Coronary atherectomy is one option for treating SCCL, and it can count better lesion preparation and improved stent delivery, expansion and acquisition among its advantages. But CA is also longer and more expensive than some of its counterparts.

“There are no studies evaluating the temporal trends and variability in CA and the associated clinical outcomes or those that define what the optimal rate of CA should be,” Beohar et al. wrote in Circulation. “Therefore, the present study aims to assess the trends in the frequency of overall usage, interhospital variability and outcomes with CA among a large cohort of patients undergoing PCI.”

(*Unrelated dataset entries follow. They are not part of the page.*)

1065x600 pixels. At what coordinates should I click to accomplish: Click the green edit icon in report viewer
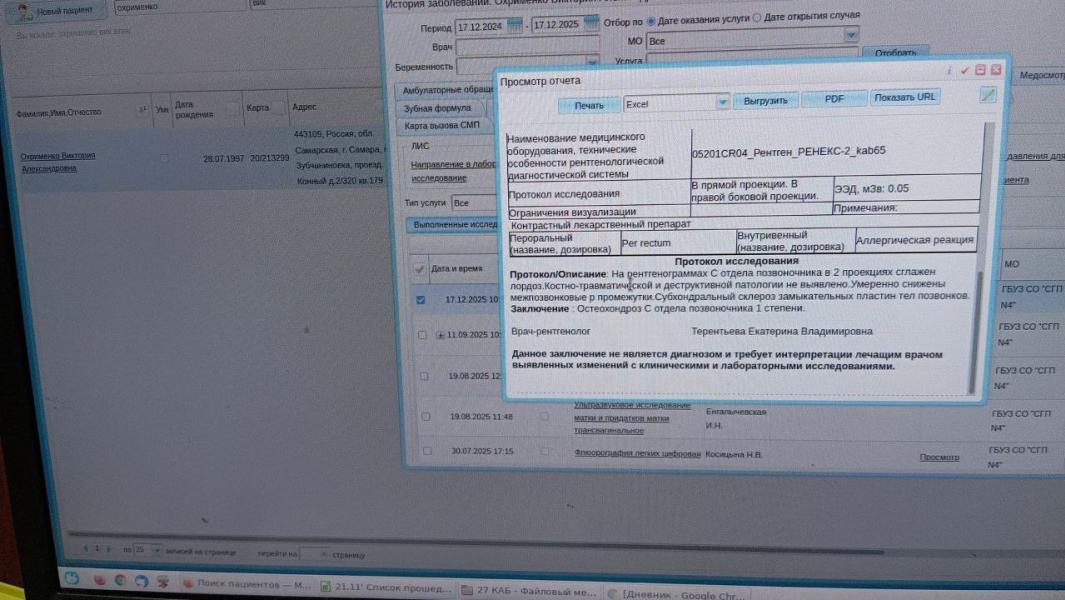[x=988, y=95]
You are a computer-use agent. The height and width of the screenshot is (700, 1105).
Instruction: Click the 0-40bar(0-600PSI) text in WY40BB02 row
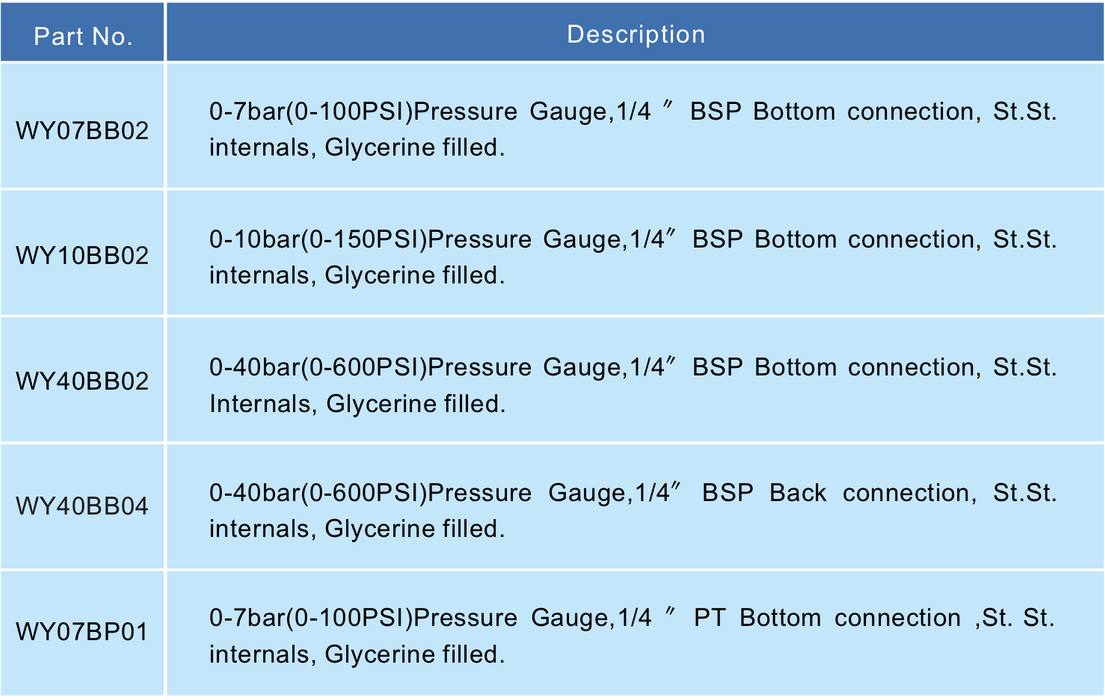(318, 367)
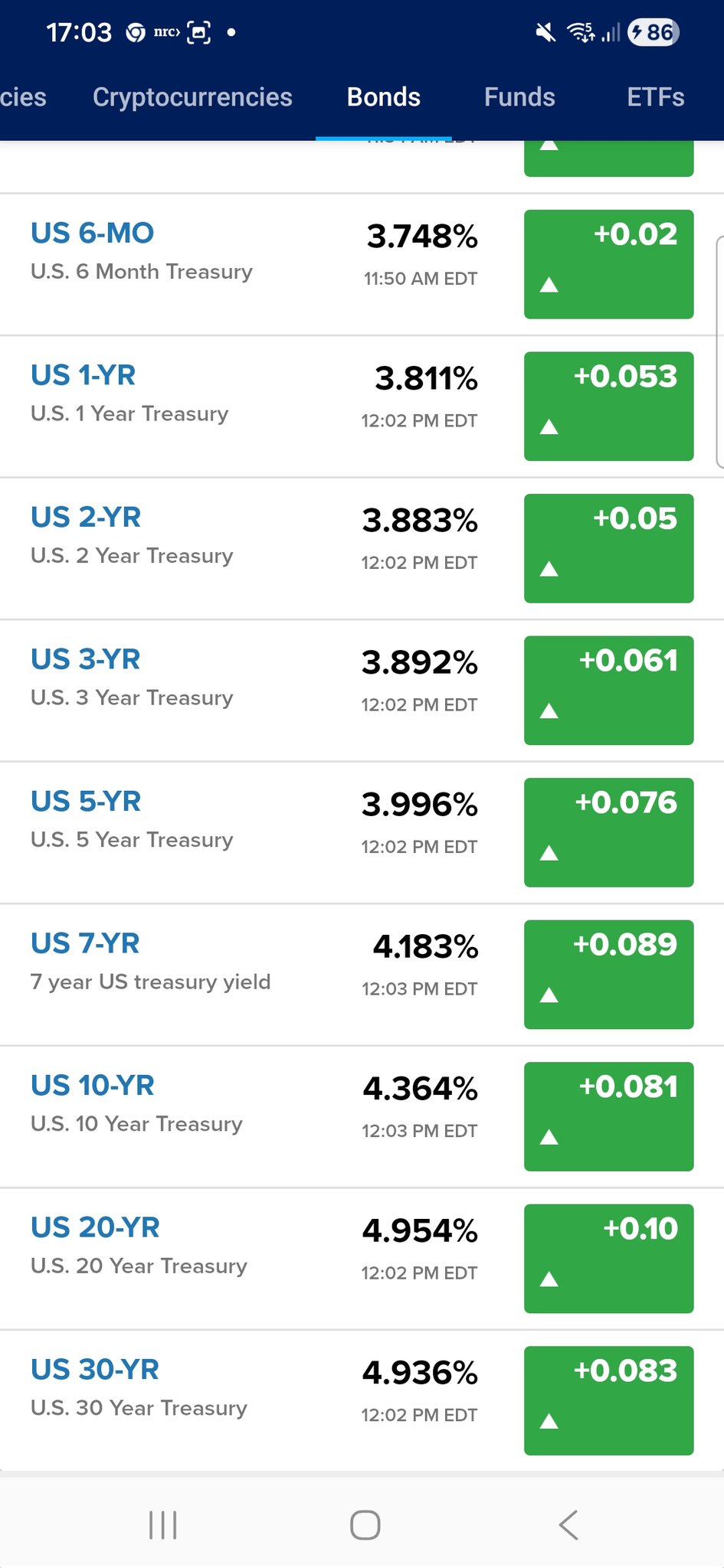Viewport: 724px width, 1568px height.
Task: Switch to the Funds tab
Action: pos(519,97)
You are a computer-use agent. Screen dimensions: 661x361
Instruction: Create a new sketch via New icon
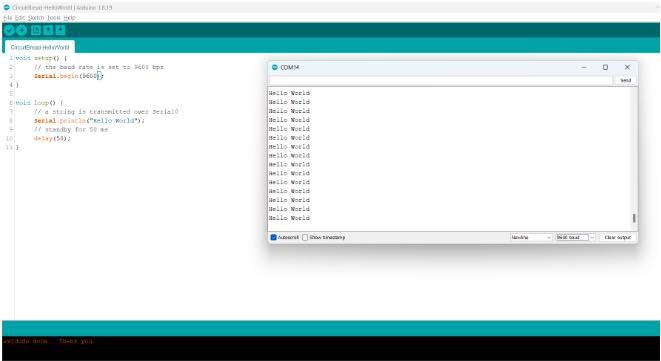click(x=36, y=30)
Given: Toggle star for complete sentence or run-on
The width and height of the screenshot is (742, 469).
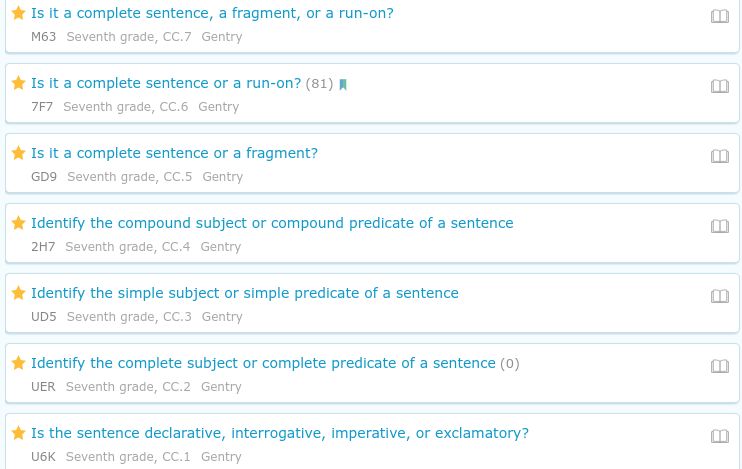Looking at the screenshot, I should (18, 83).
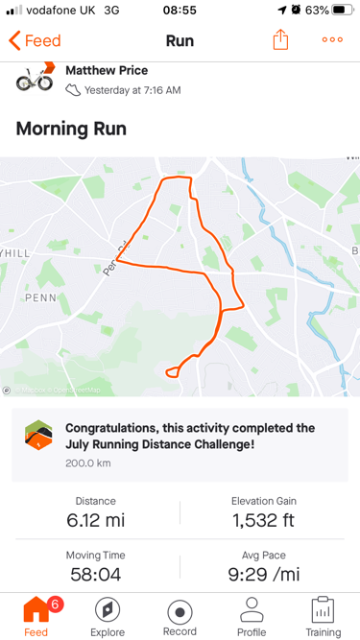
Task: Tap the July Running Distance Challenge badge
Action: (x=38, y=435)
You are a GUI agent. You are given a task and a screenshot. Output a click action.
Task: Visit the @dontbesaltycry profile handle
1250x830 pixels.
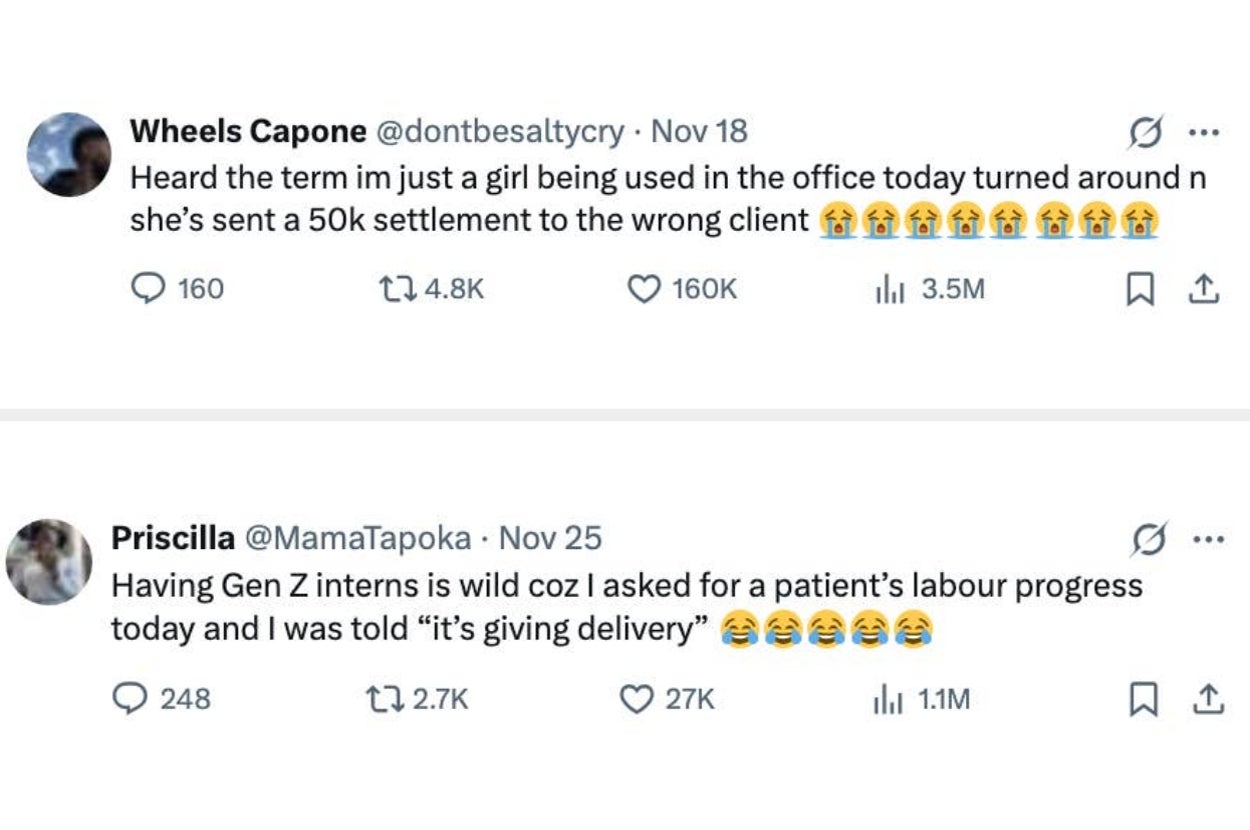[x=501, y=131]

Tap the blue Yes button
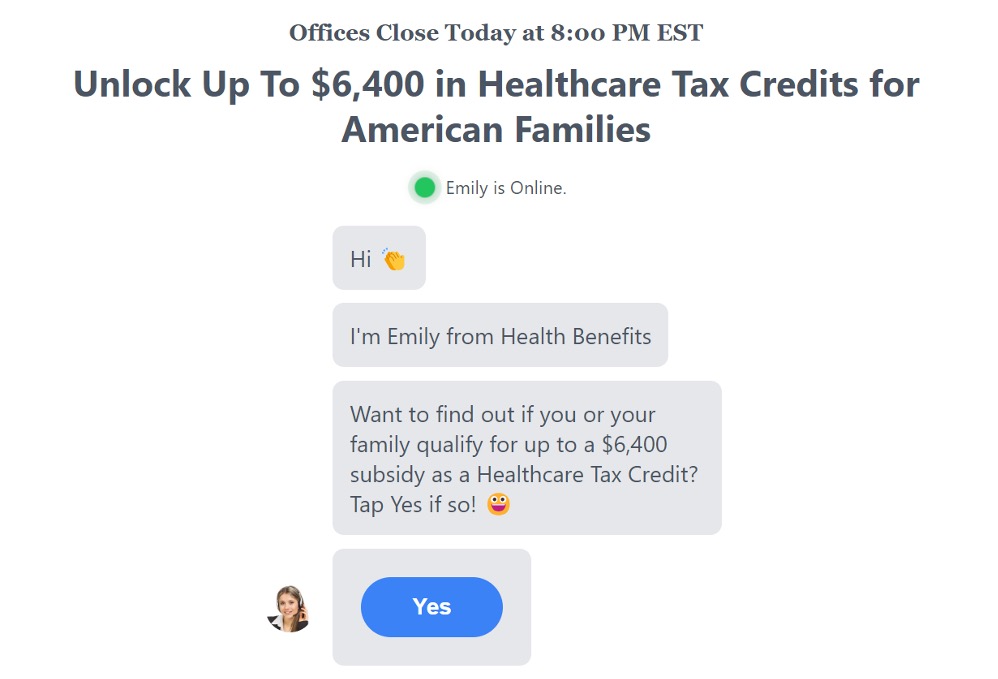tap(431, 607)
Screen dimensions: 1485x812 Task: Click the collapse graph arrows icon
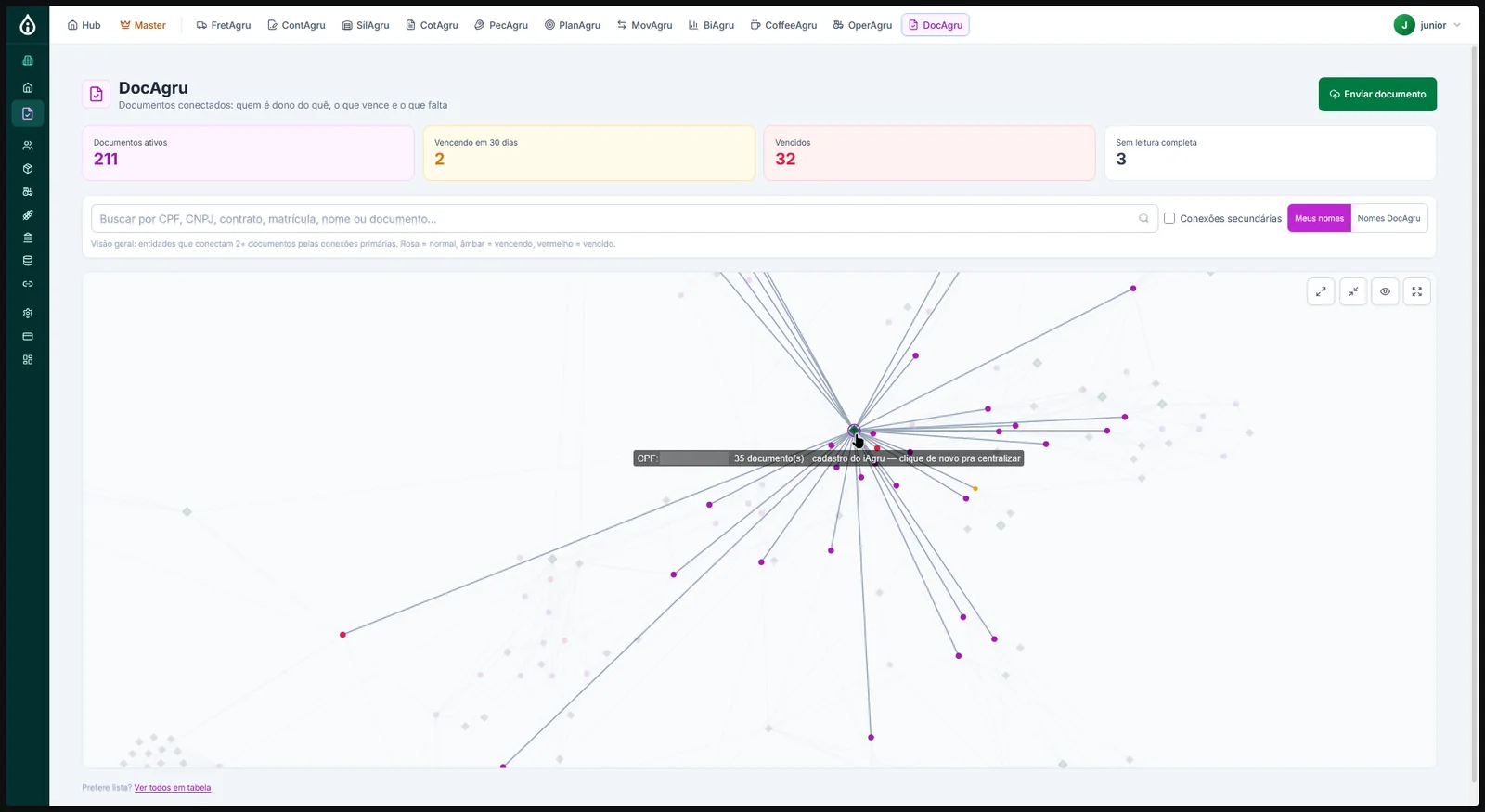(1353, 291)
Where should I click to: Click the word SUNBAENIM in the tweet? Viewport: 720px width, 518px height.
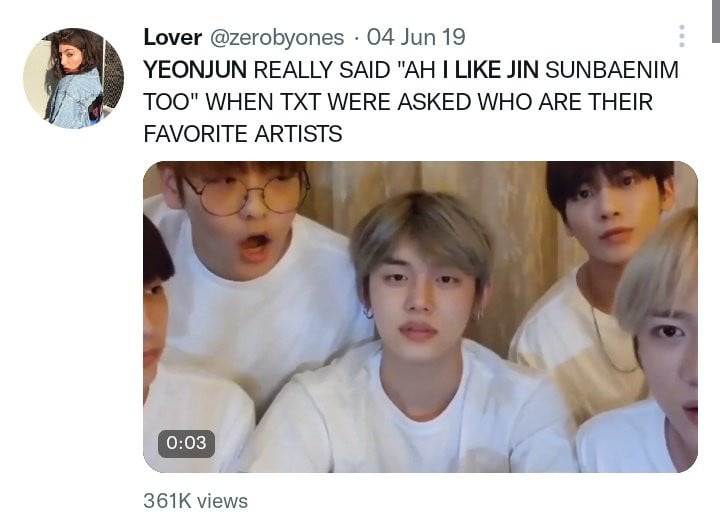pos(612,70)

That cohort included 3,864,377 patients from the National Cardiovascular Data Registry CathPCI Registry, all of whom underwent percutaneous coronary intervention (PCI) between July of 2009 and December of 2016. The authors analyzed patients based on their experiences with either rotational or orbital CA, considering a primary outcome of in-hospital major adverse cardiac events (MACE) including stroke, periprocedural MI and all-cause death.

Just 1.7% of PCI patients were treated using CA—65,033 cases in total—and those treated with CA were more often older, male and had a history of MI, diabetes, PCI or coronary artery bypass grafting (CABG). Nearly 35% of the hospitals that offered PCI didn’t perform any CA.

Use of CA did increase over time, though, from 1.1% of cases in the third quarter of 2009 to 3% of cases in the fourth quarter of 2016. That’s a 5% quarterly increase in the odds of CA, and people treated with the method saw a temporal decline in MACE and MI. In Beohar et al.’s adjusted analyses, increasing hospital CA volume was linked to a 15% lower risk of mortality and 33% lower risk of PCI failure or complications requiring CABG.

The authors did report those positives were offset by a small 18% increase in patients’ likelihood of experiencing coronary perforation.

In a related editorial, S. Chiu Wong, of Weill Cornell Medicine in New York, said the demand for percutaneous treatment of SCCL is “only likely to rise” in the coming years as global demographics shift.

“The lesion modification rendered by CA certainly eases equipment delivery and optimizes stent expansion,” Wong wrote. “This study emphasizes the importance of familiarity with all devices, old and new, in the catheterization laboratory. This is a responsibility not only of the operators but also the institution support team. Like any craft or technique, practice makes perfect.”